INPUT FOR THIS TASK
↓

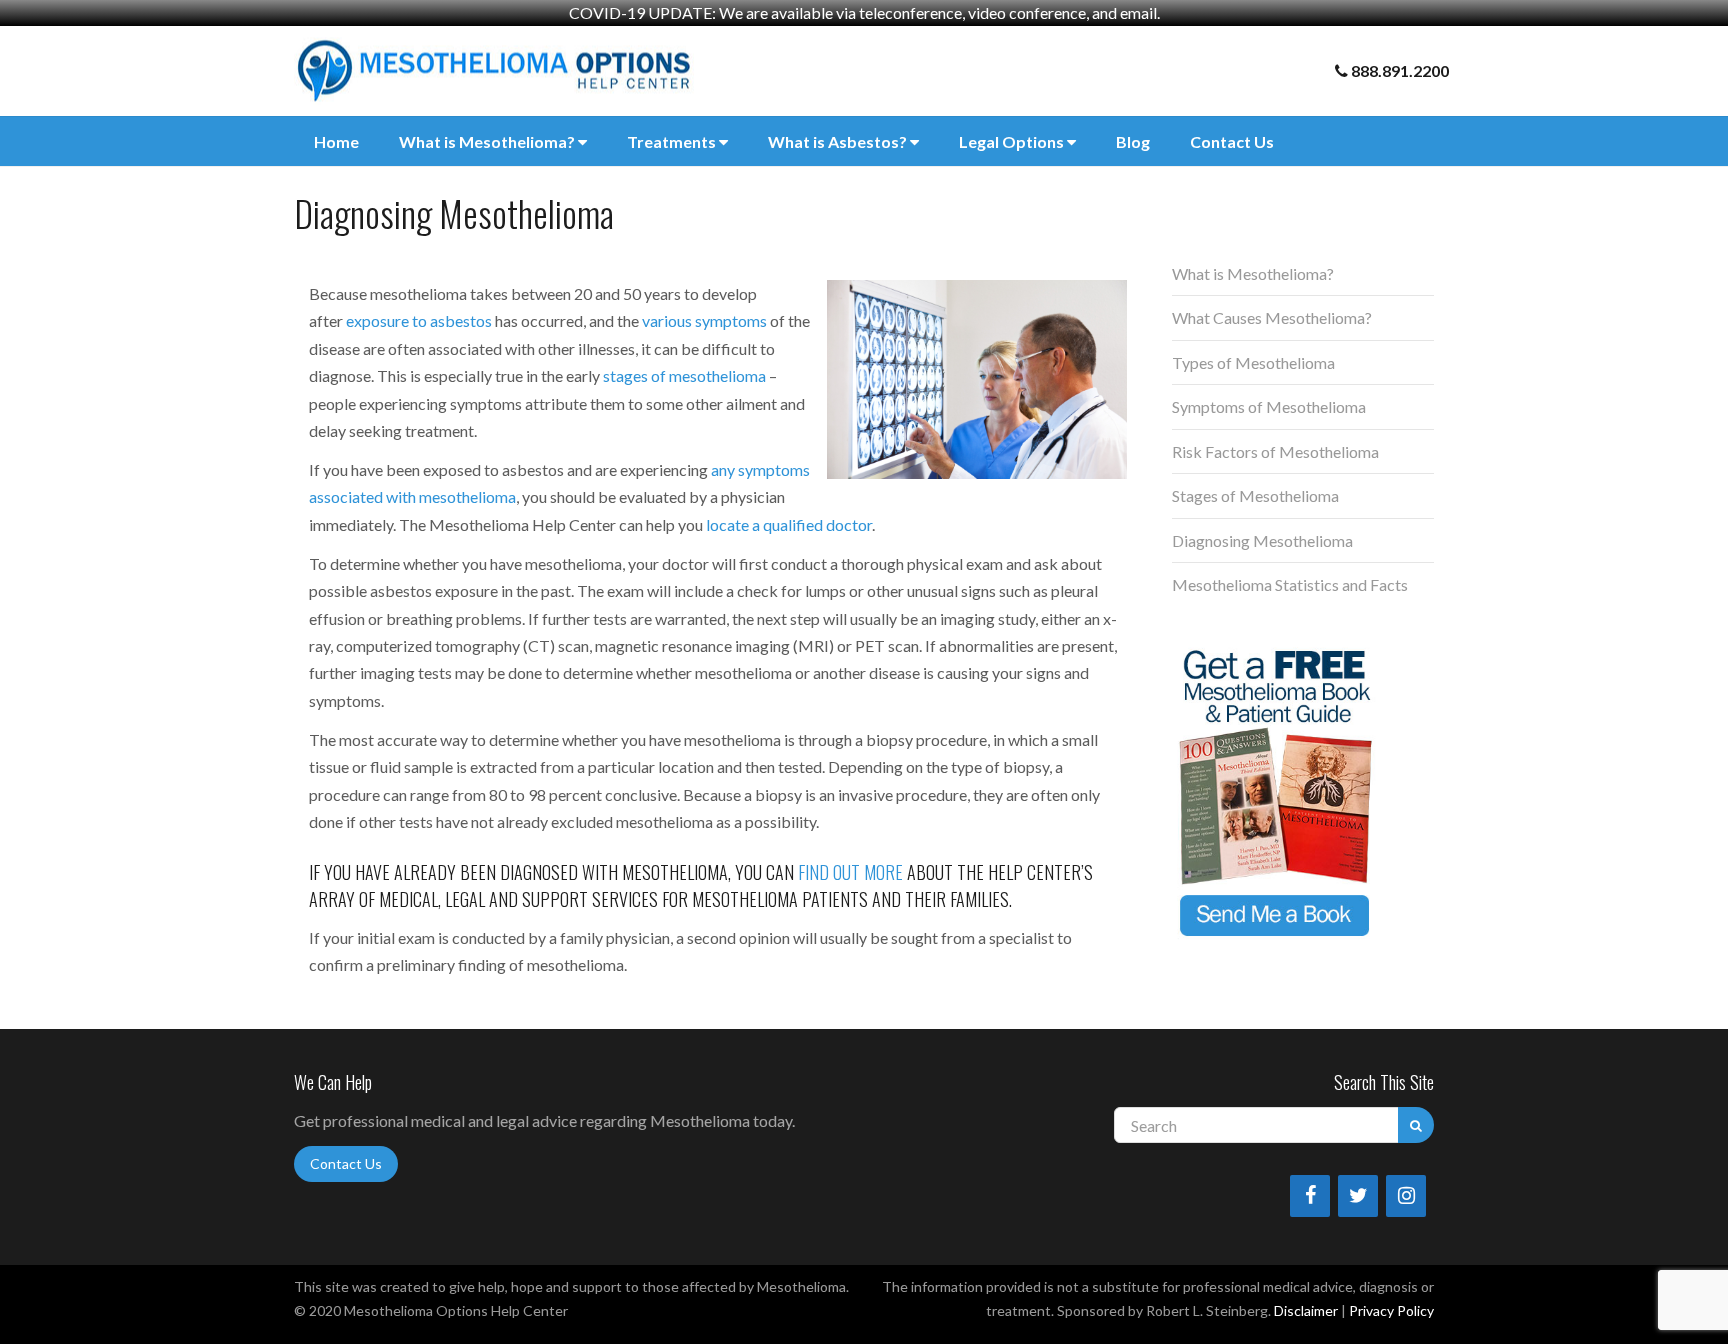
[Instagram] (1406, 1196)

↑
↓

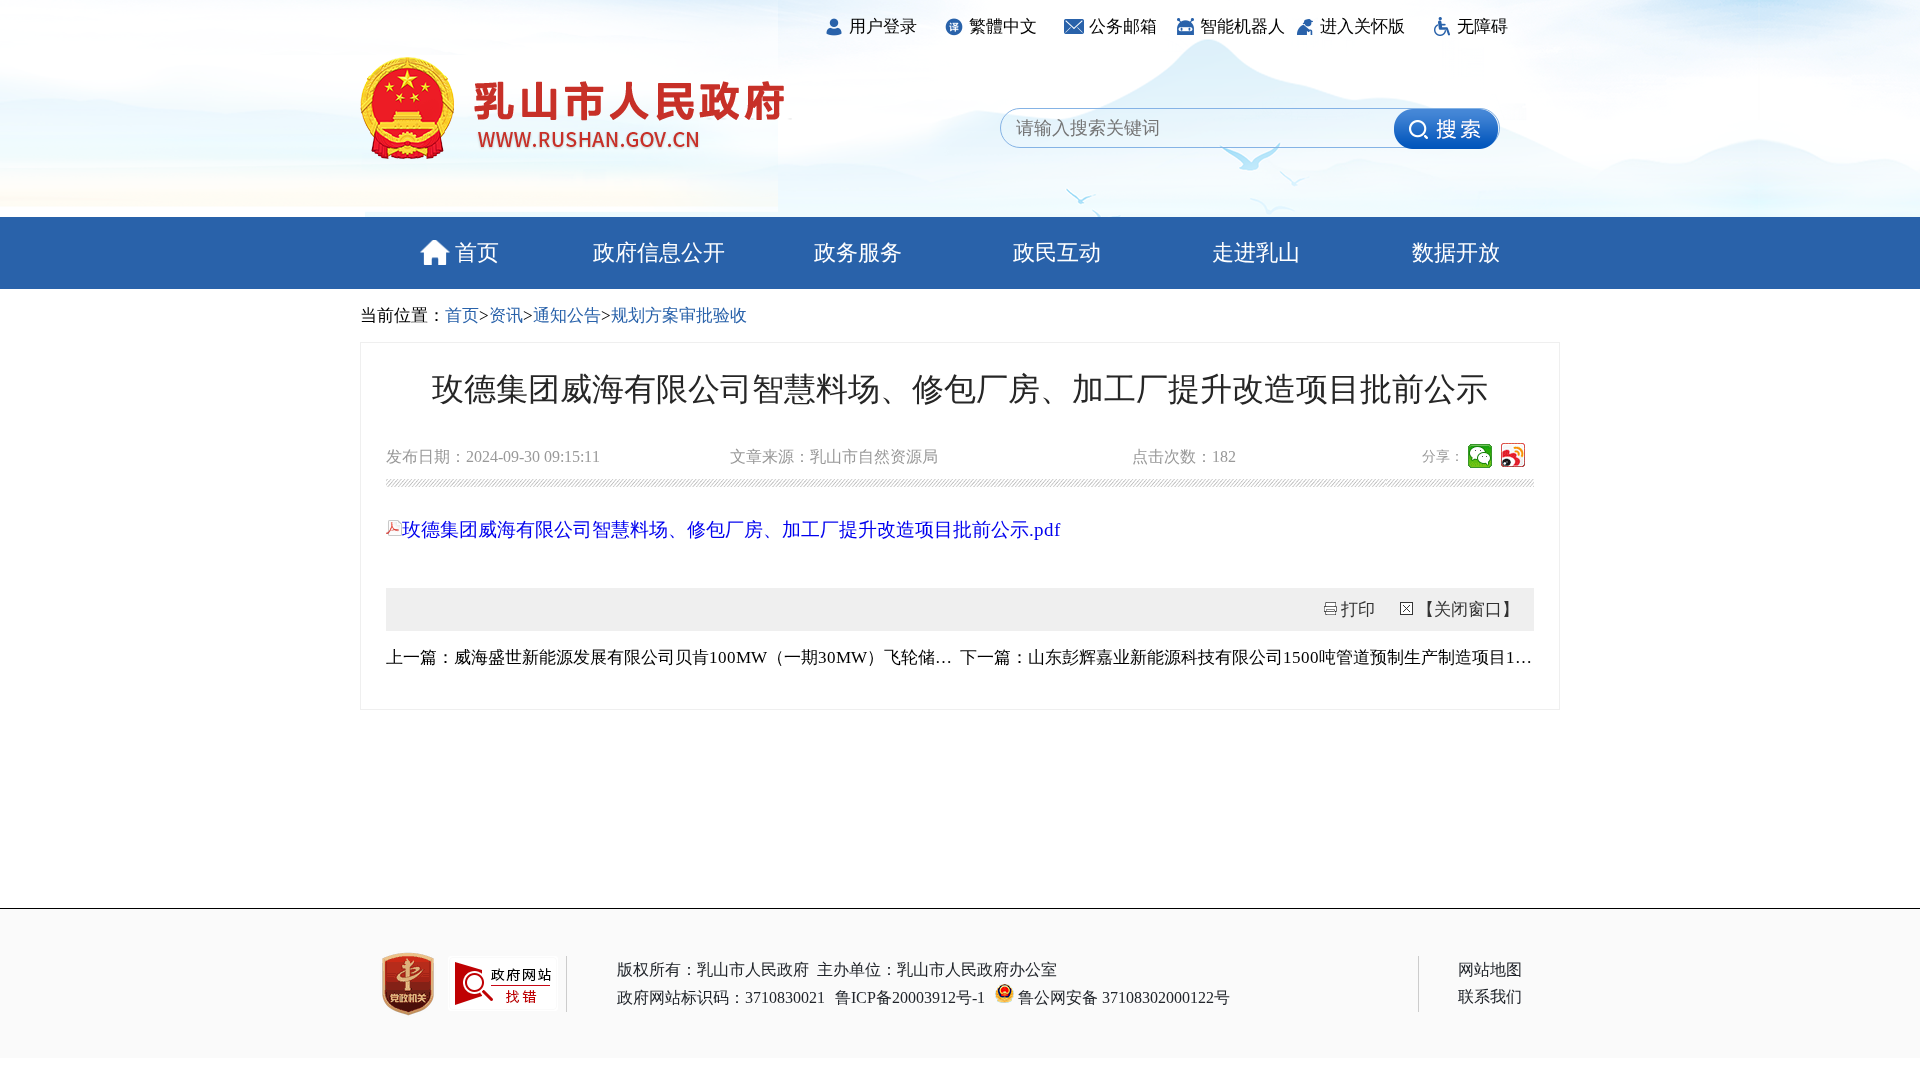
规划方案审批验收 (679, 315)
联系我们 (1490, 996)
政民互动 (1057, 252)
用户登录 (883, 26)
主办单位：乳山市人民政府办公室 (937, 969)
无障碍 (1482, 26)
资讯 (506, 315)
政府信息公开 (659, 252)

↑

Out of the listing above, reproduce exactly the lines from the one with "规划方案审批验收 (679, 315)" up to and including the one with "政府信息公开 (659, 252)".

规划方案审批验收 (679, 315)
联系我们 (1490, 996)
政民互动 (1057, 252)
用户登录 (883, 26)
主办单位：乳山市人民政府办公室 (937, 969)
无障碍 (1482, 26)
资讯 (506, 315)
政府信息公开 (659, 252)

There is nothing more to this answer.